"Men & Chicken" : Bienvenue chez les dégénérés

Le retour, 10 ans après “Adam’s Apples”, du Danois Anders-Thomas Jensen.

H. H.

Le retour, 10 ans après “Adam’s Apples”, du Danois Anders-Thomas Jensen.

Depuis le milieu des années 1990, Anders-Thomas Jensen est l’un des scénaristes danois les plus prolifiques. Il a bossé avec Søren Kragh-Jacobsen durant la période Dogma (“Mifune”), mais aussi avec Susanne Bier (“Brothers”, “After the Wedding” et le récent “A Second Chance”) ou Lars Von Trier (“Antichrist”). A l’aise dans des styles très différents quand il écrit pour les autres, Jensen mène en parallèle une carrière de réalisateur, débutée avec le court métrage “Election Night”, qui avait décroché l’Oscar en 1999. Suivirent trois comédies fantastiques totalement barges  : “Flickering Lights”, “Les Bouchers verts” et “Adam’s Apples” (Corbeau d’or au Bifff en 2005). Depuis, plus rien… Les fans d’Anders-Thomas Jensen sont donc ravis de découvrir sa nouvelle comédie déviante.

Celle-ci met en scène deux frères, Elias, l’intellectuel, et Gabriel, l’obsédé sexuel. A la mort de celui qu’ils pensaient être leur père, ils découvrent que leur géniteur est en fait un certain Evelio Thanatos, généticien exclu de l’Académie des sciences pour ses travaux controversés.
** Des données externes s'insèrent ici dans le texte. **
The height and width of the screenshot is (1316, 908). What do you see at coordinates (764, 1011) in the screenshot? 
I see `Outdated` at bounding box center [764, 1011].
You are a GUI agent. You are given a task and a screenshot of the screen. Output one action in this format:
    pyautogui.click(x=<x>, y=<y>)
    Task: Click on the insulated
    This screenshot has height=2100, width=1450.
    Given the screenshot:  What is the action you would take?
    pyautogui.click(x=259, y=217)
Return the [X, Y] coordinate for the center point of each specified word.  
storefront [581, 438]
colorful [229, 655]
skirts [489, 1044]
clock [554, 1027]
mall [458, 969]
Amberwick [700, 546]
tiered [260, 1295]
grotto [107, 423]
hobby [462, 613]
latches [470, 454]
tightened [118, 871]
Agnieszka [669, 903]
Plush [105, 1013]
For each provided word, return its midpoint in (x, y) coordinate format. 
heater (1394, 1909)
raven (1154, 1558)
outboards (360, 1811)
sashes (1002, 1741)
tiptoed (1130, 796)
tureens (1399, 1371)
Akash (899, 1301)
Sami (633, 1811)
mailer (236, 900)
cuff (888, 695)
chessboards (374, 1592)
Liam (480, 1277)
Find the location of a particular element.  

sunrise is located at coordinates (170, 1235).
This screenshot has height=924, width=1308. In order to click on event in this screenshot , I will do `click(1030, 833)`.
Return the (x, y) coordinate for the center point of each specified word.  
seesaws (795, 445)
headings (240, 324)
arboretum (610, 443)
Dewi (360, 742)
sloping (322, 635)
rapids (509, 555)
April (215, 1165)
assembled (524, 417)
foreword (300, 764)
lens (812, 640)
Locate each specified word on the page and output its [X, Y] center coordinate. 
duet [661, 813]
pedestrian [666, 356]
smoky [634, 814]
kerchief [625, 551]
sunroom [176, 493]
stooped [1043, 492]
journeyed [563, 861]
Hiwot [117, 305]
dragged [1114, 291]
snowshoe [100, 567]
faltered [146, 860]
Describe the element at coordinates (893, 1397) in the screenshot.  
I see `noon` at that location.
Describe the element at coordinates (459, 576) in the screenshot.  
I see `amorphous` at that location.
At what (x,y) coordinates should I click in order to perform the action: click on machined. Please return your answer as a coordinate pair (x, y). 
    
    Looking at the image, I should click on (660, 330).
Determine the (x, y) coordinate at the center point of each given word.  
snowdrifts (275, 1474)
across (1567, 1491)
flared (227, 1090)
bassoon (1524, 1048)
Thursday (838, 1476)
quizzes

Ni une ni deux, ils se rendent sur l’île où crèche le paternel. Mais ils ne tombent que sur trois demi-frères, avec qui ils partagent le même bec-de-lièvre et un physique, disons, pas facile. Totalement dégénérés, Gregor, Franz et Josef vivent dans un ancien sanatorium délabré, au milieu des animaux et règlent leurs différends à coups de casseroles ou de renard empaillé !

Bienvenue dans la famille danoise vue par l’esprit dérangé de Jensen  ! Dix ans se sont écoulés depuis “Adam’s Apples” mais le bonhomme n’a pas changé de style. On retrouve ici le même mauvais goût revendiqué et un sens appuyé de la provocation. Pétri de références bibliques, le film questionne ce qui fait de nous des êtres humains, quelles que soient nos différences (et Dieu sait qu’ici, elles sont énormes…).

Si l’humour potache parvient à nous décrocher quelques sourires (notamment grâce aux acteurs fétiches du réalisateur, dont Mads Mikkelsen dans un grand numéro d’enlaidissement), “Men and Chicken” s’enlise assez rapidement dans une trame répétitive et une exploration assez puérile des rapports entre la science, la religion et la condition humaine. Tout n’est que prétexte à faire rire, sans vraiment réfléchir. Et quand on s’y essaye, comme dans le final totalement amoral, on n’est pas vraiment sûr d’avoir envie de comprendre ce que veut dire Anders-Thomas Jensen, à la limite des thèses pro-life…


"Men & Chicken" : Bienvenue chez les dégénérés
©DR

 Scénario & réalisation : Anders-Thomas Jensen. Photographie : Sebastian Blenkov. Musique : Frans Bak & Jeppe Kaas. Montage : Anders Villadsen. Avec David Dencik, Mads Mikkelsen, Nikolaj Lie Kaas, Søren Malling, Nicolas Bro… 1h44

Imagine sort en ce mois d’avril un coffret DVD réunissant “Adam’s Apples” et “Les Bouchers verts” (9,99 €).